All miniscule and insignificant.
You have timelapses on your Wiki which demonstrate how refraction varies over the course of a day.
It is not admittedly that big an effect, but over the distance of miles can yield quite variable observations.
Also, out of curiosity, what do you think the change in altitude is when you're looking at the fucking horizon?
When I was talking about change of altitude I was talking about change in viewer height. If we are on a globe then that would mean you can see further over the curve, which is why the distance to it increases with altitude.
Considering that I've already given countless examples
Cool. Then it shouldn't be hard for you to pick one. You are notoriously unwilling to answer a straight question with a straight answer. If you have countless examples then just pick one. Come on. One specific example. We both know you wont because you do this sort of thing a lot. Avoid giving a straight answer and providing specific examples and then pretend you did. It comes across as gaslighting.
There is a gaping hole in your logic, and you know it well.
As usual you're speaking in riddles. You claim there's a hole in my logic, don't say what it is and then say I know what it is.

But OK, let me guess.
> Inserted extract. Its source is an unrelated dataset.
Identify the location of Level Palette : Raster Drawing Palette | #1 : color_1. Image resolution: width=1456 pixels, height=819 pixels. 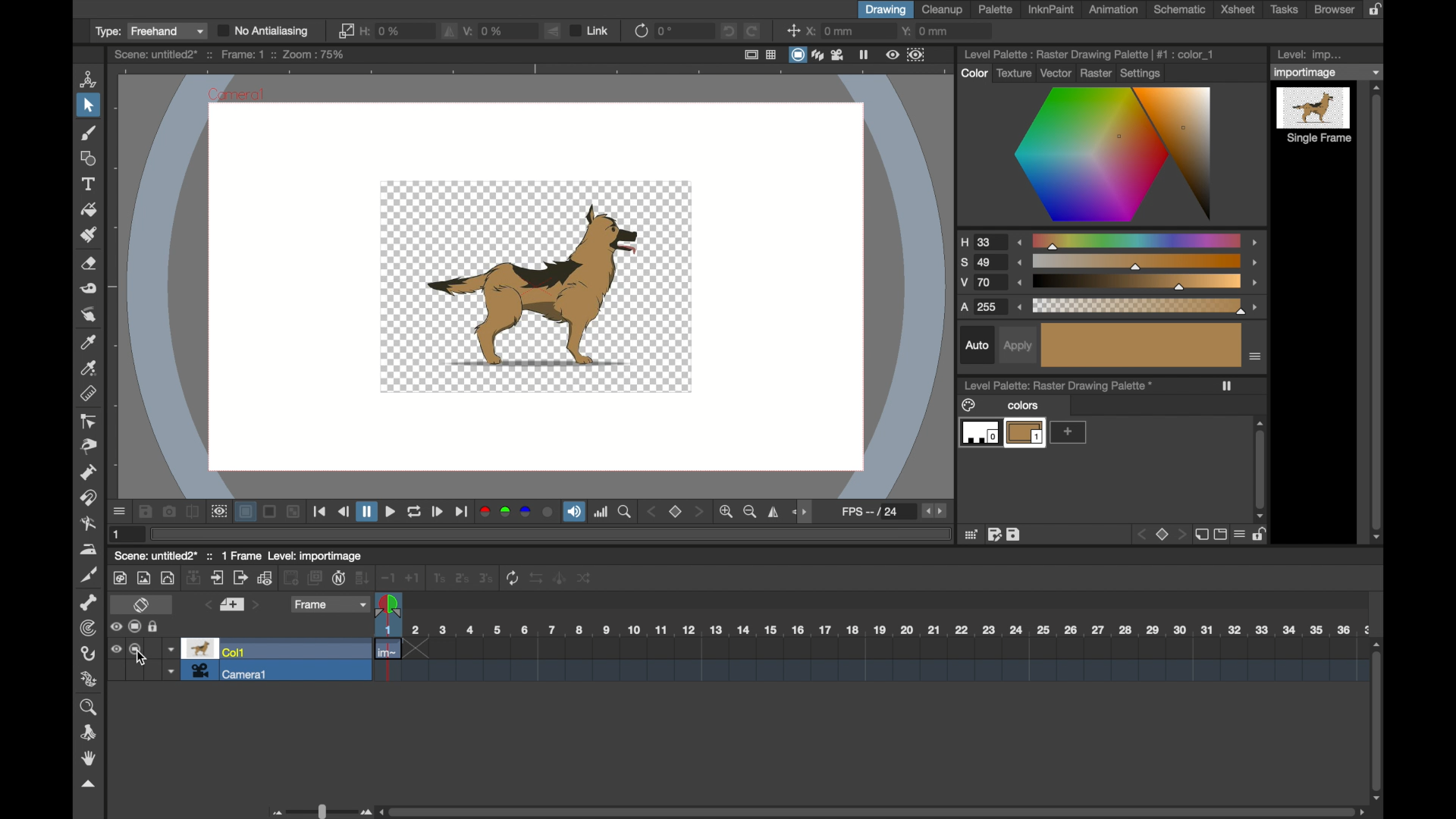
(1090, 53).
Is it that I'm claiming EA is an ad hoc mechanism and then using refraction to "fix" problems in inconstant observations when they don't match a RE? If that is it then all I can do is repeat you are drawing a false equivalence between refraction and EA in terms of how well understood and well formed a theory they are. And observations "not matching RE" is pretty much always because the RE model which observations are compared to is the simple one where we live on a perfect sphere with no atmosphere. Or, at best, an atmosphere with "standard" refraction. As I've said, that isn't the RE model. In real life the atmosphere is turbulent and chaotic and refraction varies over the course of a day - you literally have timelapses on your Wiki which demonstrate that.